The story, perhaps apocryphal, goes something like this. At the height of his fame in the early 1990s, Michael Jordan’s mother was exhorting her son to endorse the Democrats’ African-American nominee for North Carolina’s U.S. Senate seat, held, at the time, by the polarizing Republican, Jesse Helms.

Jordan declined, explaining that “Republicans buy shoes too.”

Michael Jordan may be the most ambiguous brand in the history of sports marketing. On the one hand, he has no peers; his collaboration with Nike put the sports apparel juggernaut on the map, and even to this day, a generation after his playing heydays, his Air Jordan brand shoes are a hot ticket.

On the other hand, however, what brand other than Nike is Jordan as strongly identified with as, say, Peyton Manning’s Mastercard commercials (“Cut that meat!”)? What commercial is as memorable or as knee-slapping funny as  LeBron James’ early Nike commercials (“And stop looking at my lemonade!”)?

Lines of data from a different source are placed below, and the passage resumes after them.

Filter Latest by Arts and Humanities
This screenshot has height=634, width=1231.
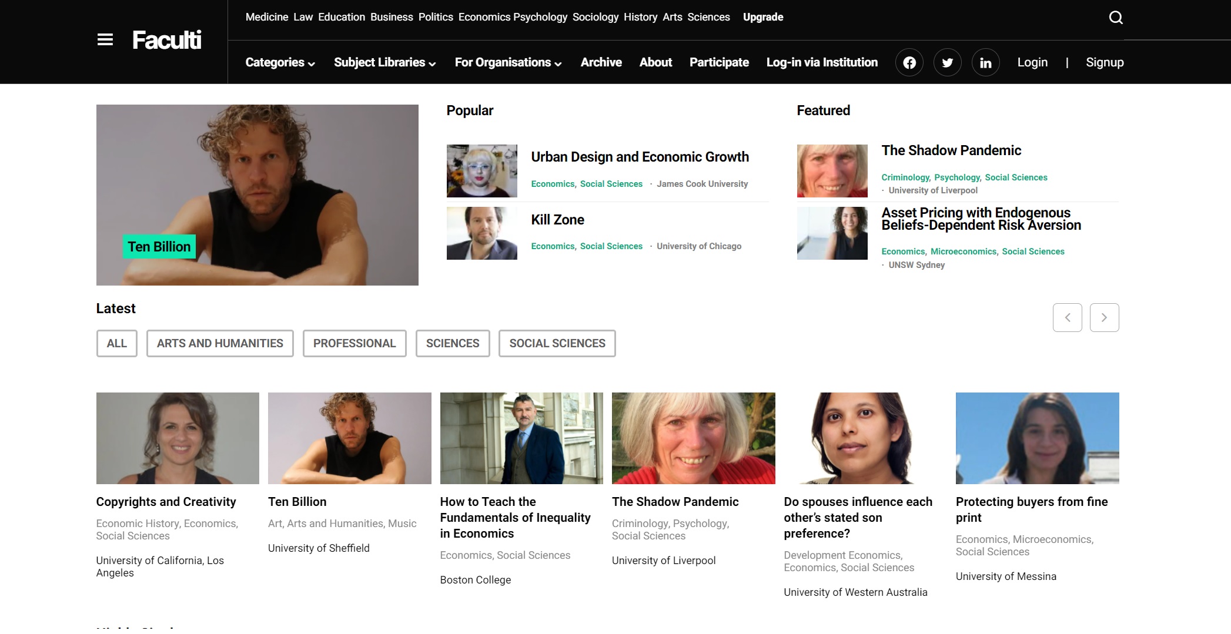pos(220,343)
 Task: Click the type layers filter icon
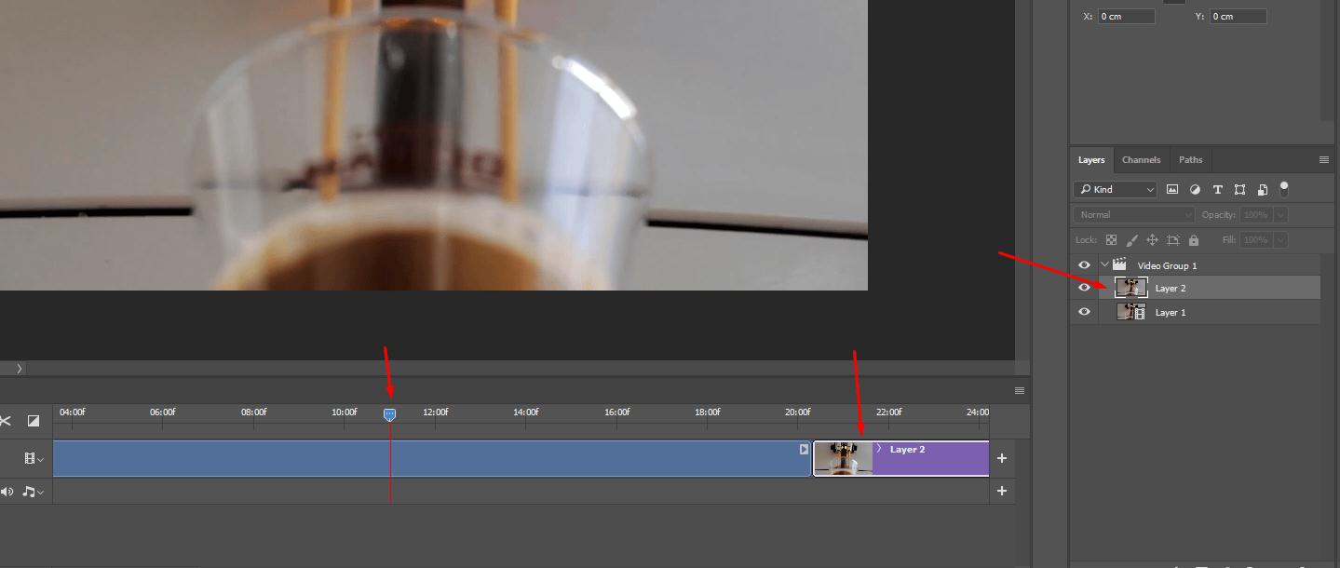tap(1217, 189)
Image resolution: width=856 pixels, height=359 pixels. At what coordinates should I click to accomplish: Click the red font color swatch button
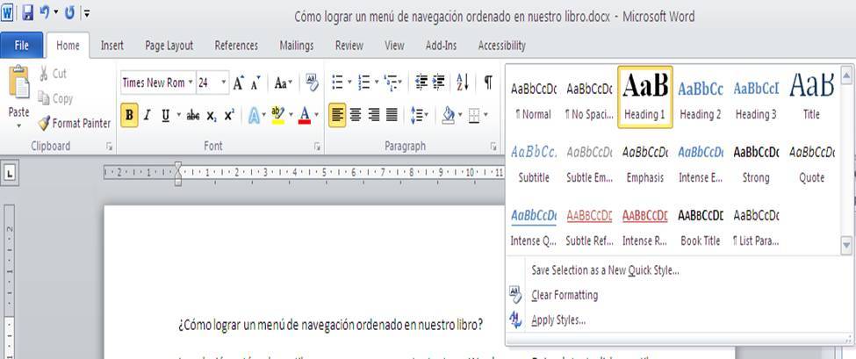coord(304,115)
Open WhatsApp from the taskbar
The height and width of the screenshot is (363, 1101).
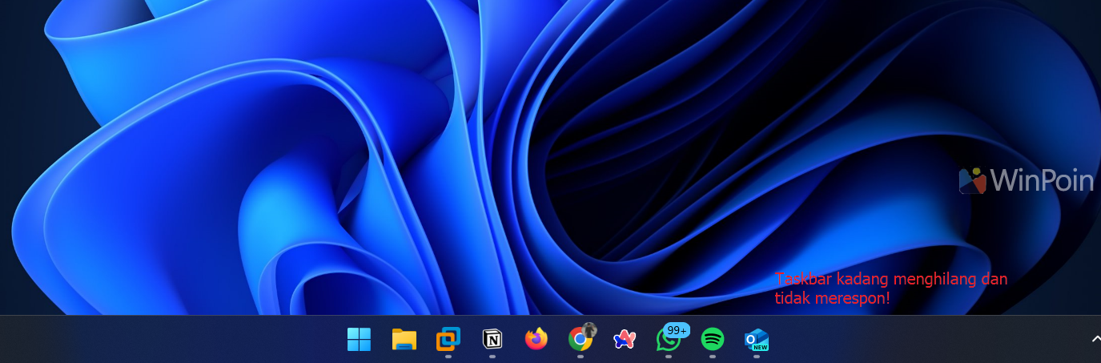coord(667,341)
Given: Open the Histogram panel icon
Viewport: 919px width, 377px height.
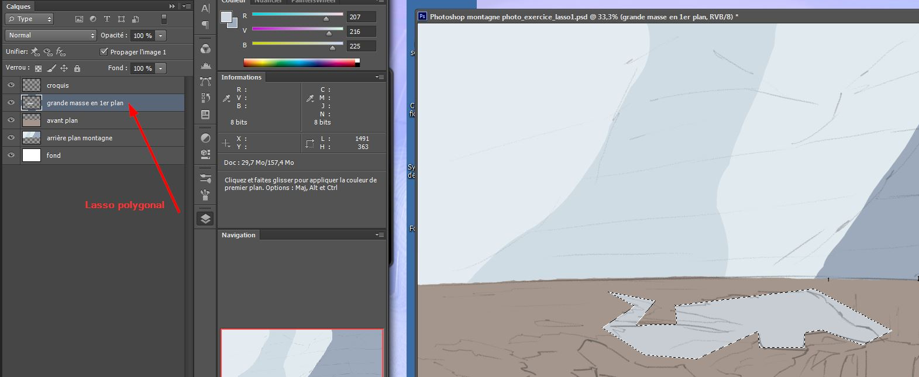Looking at the screenshot, I should coord(205,65).
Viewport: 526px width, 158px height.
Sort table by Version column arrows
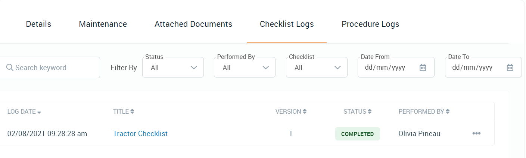[305, 111]
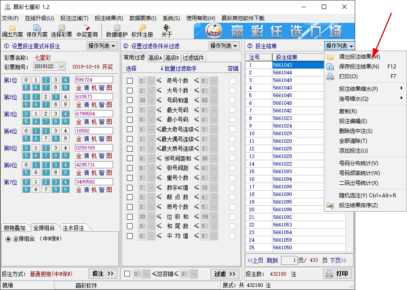Tick the 号码和值 filter checkbox
The width and height of the screenshot is (407, 290).
point(130,100)
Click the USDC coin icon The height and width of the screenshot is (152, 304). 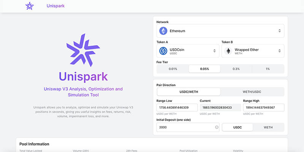163,51
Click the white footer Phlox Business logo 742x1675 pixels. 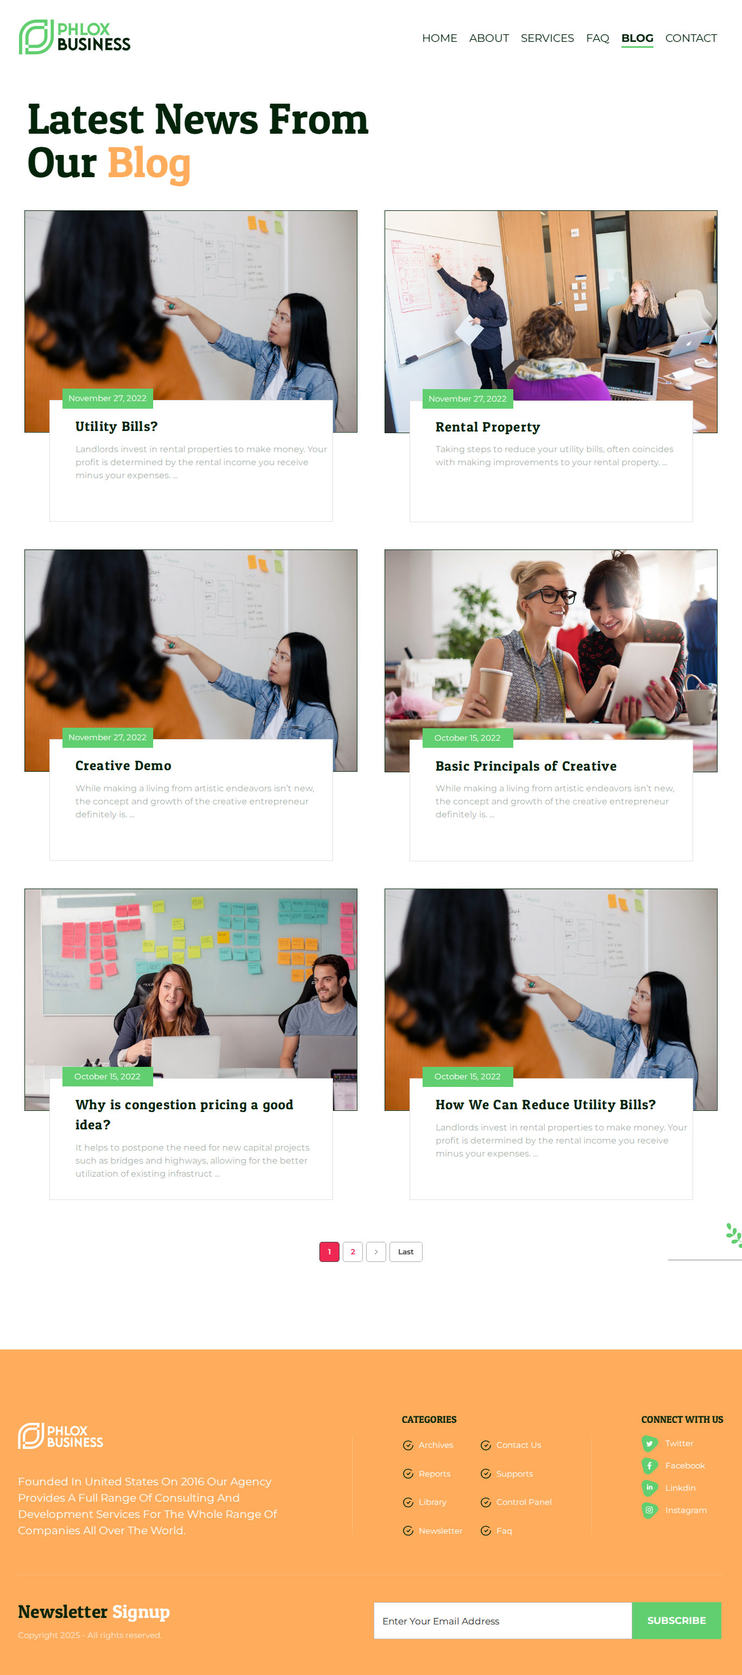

For his singular greatness as an athlete, Jordan was a bit of a blank slate as a brand, representing a study in myth-making. As he perhaps demonstrated in his apolitical response to his mother’s plea, Jordan’s narrative was simply that of a fantastic basketball player on-the-court, but a bit bland, humorless, or even stiff off-the-court. Consumers haven’t connected to the Jordan brand the way they have LeBron, or Manning, or even Shaquille O’Neale, whose outsized personality keeps him on the A-list of retired athletes hawking goods and services.

Jordan’s unquestioned excellence as an athlete counts for a lot in brand marketing, but so does personality. Or as Mad Men’s Don Draper said: “You, feeling something, that’s what sells.”